TASK
Rename "Uninstall" to "Remove" in the stretch of items from the start through the line containing "click(554, 185)", and give those lines again with everything else unchanged. Leave the pictures out of your answer.

EXTRACTED RECORDS
________________
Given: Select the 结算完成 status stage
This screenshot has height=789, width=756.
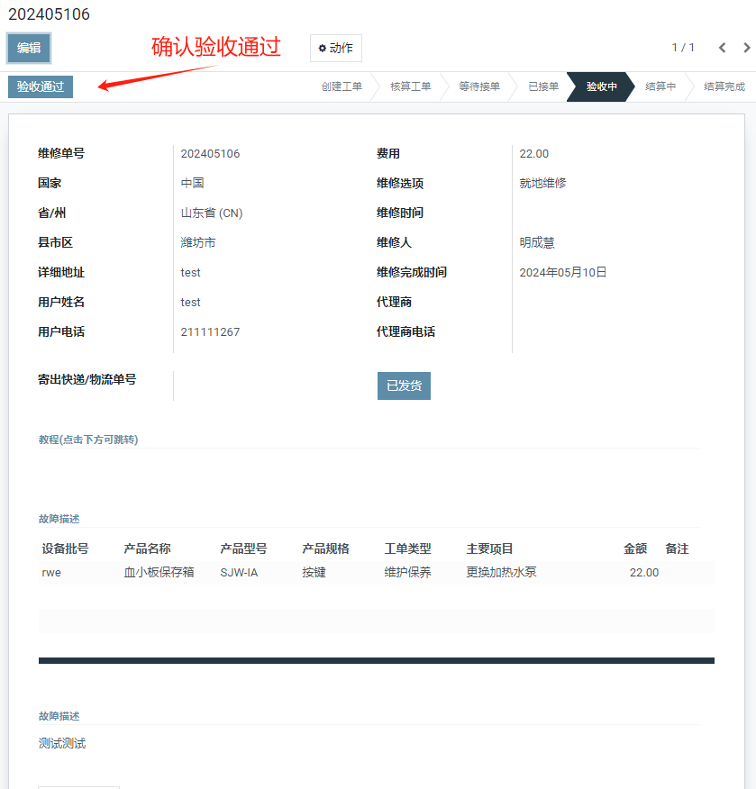Looking at the screenshot, I should (723, 87).
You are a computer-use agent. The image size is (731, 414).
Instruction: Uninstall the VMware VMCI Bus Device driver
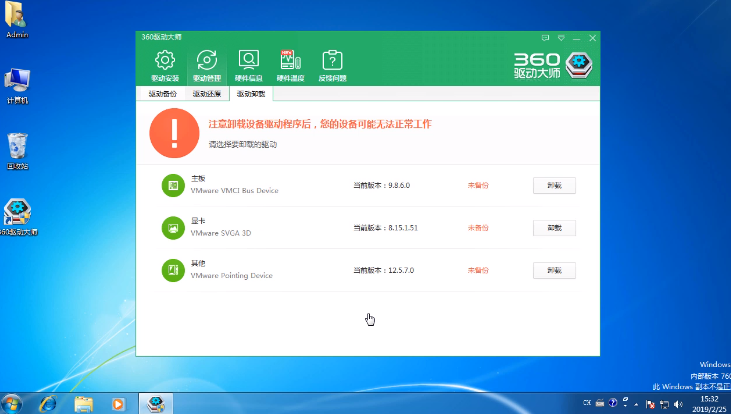click(554, 185)

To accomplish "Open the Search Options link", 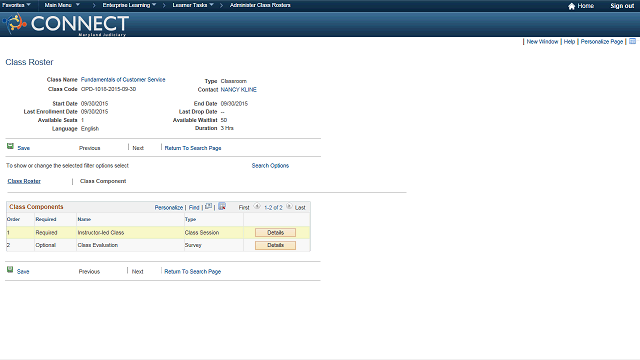I will pyautogui.click(x=270, y=166).
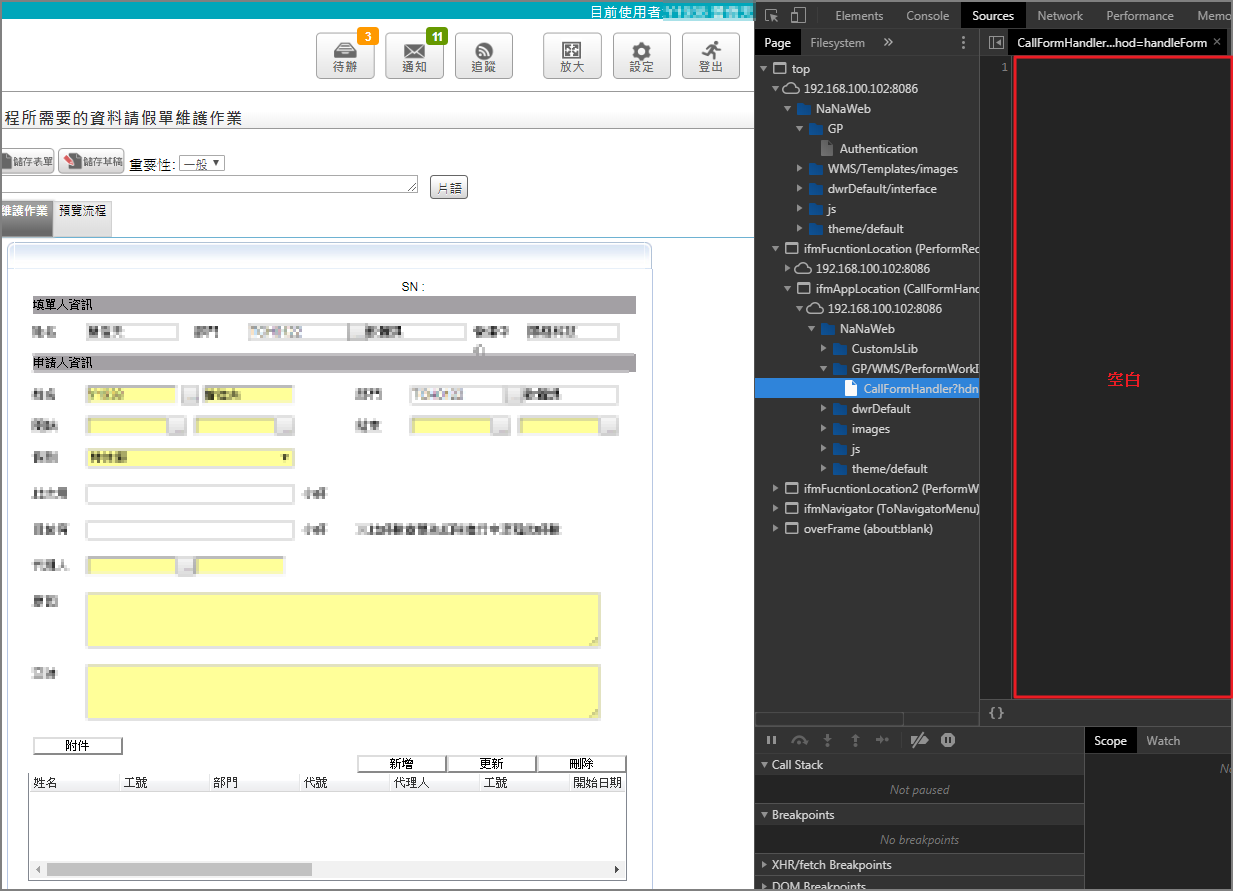
Task: Click the 登出 logout icon
Action: (710, 56)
________________
WRITTEN RESPONSE
Given: Select the 结算完成 status stage
This screenshot has height=789, width=756.
Looking at the screenshot, I should (723, 87).
You are a computer-use agent. The image size is (731, 414).
Instruction: Remove the VMware VMCI Bus Device driver
click(554, 185)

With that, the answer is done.